Plus, Goodell has normally waited for the disposition of players' legal woes before imposing a punishment. He waited for Michael Vick's guilty plea in 2007, for instance, and did the same for Tank Johnson, who pled guilty to misdemeanor weapon charges, also in 2007. Likewise, Goodell declined to sanction Randy Moss in January 2008 after a restraining order was issued against him. Although he is not obligated to adopt a "presumption of innocence" standard when sanctioning players, Goodell has generally done so.* * *
Goodell is also not bound by his own precedent, meaning he need not follow a particular script or set of rules gleamed from his earlier punishments. He also needn't worry about his decision to punish being reversed or modified on appeal: under the policy, any appeal goes right back to him.

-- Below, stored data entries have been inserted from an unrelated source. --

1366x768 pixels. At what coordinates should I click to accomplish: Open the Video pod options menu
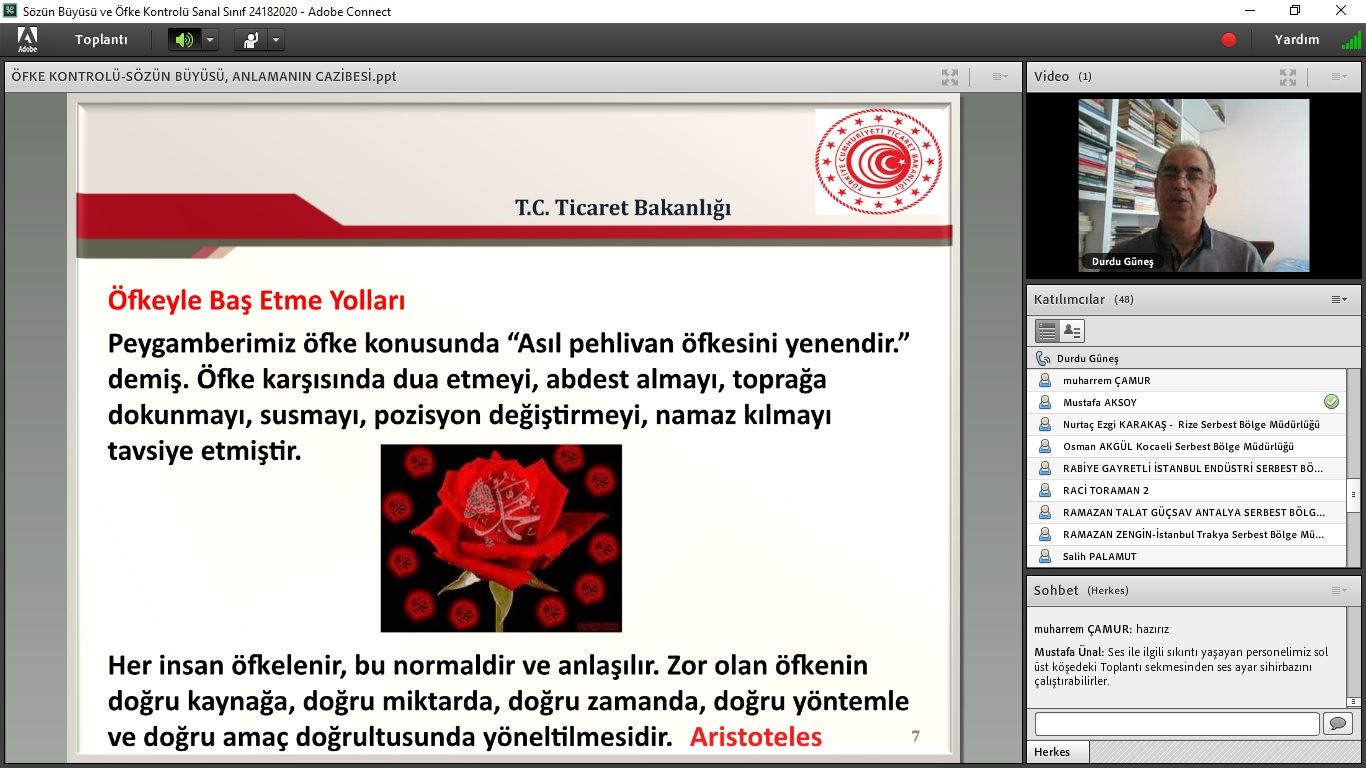[1338, 77]
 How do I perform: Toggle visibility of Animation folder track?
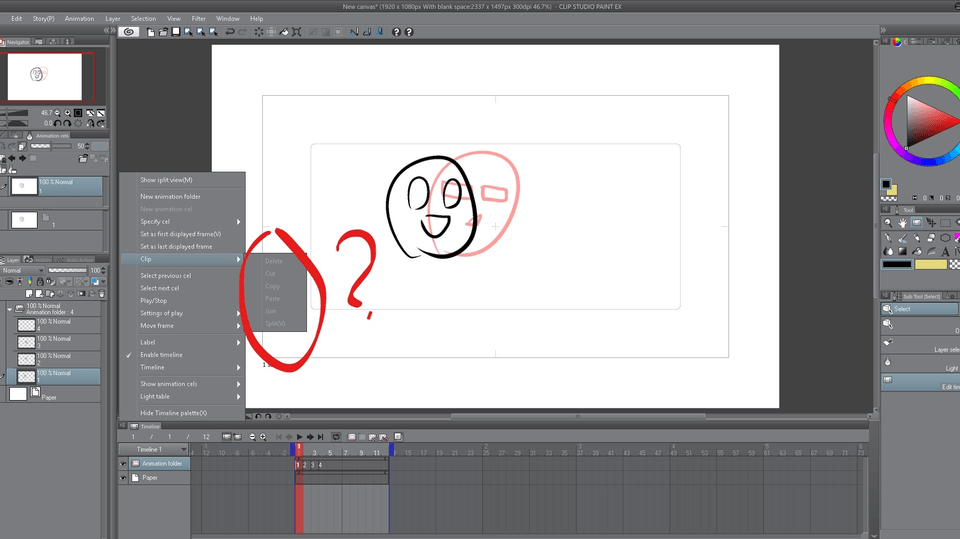point(124,464)
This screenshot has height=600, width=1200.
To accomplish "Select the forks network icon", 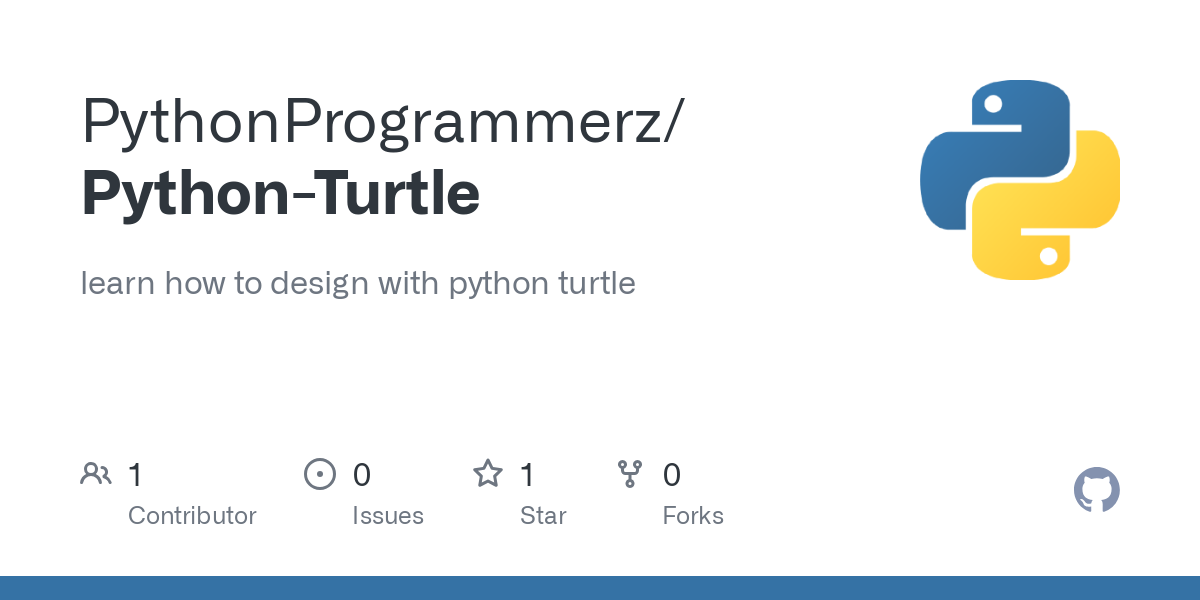I will tap(630, 473).
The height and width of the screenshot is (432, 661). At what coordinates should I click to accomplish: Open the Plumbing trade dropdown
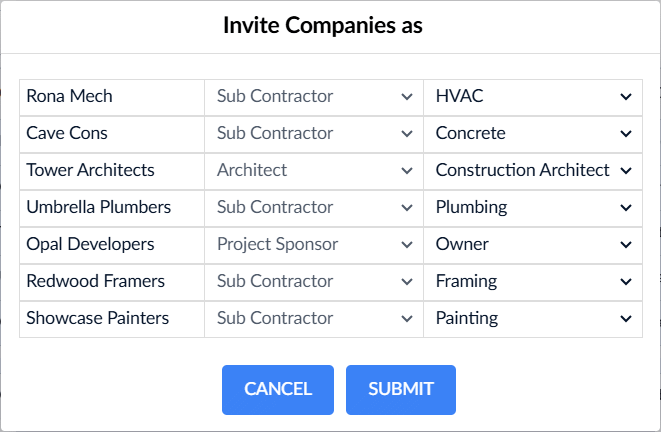533,208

. . . Goodell, son of the late U.S. Senator Charles Goodell (R-NY) and son-in-law of former White House Chief of Staff Sam Skinner, might be attune to the unusually politicized dynamics of Burress' case. New York City Mayor Michael Bloomberg, a leading advocate of the law used to prosecute Burress, has stressed that Burress should be prosecuted "to the fullest extent of the law" for otherwise there could be "a sham, a mockery of the law." Should Goodell allow Burress to sign a multimillion dollar contract with a team, particularly with the nearby New York Jets, it may be viewed disapprovingly by the Mayor.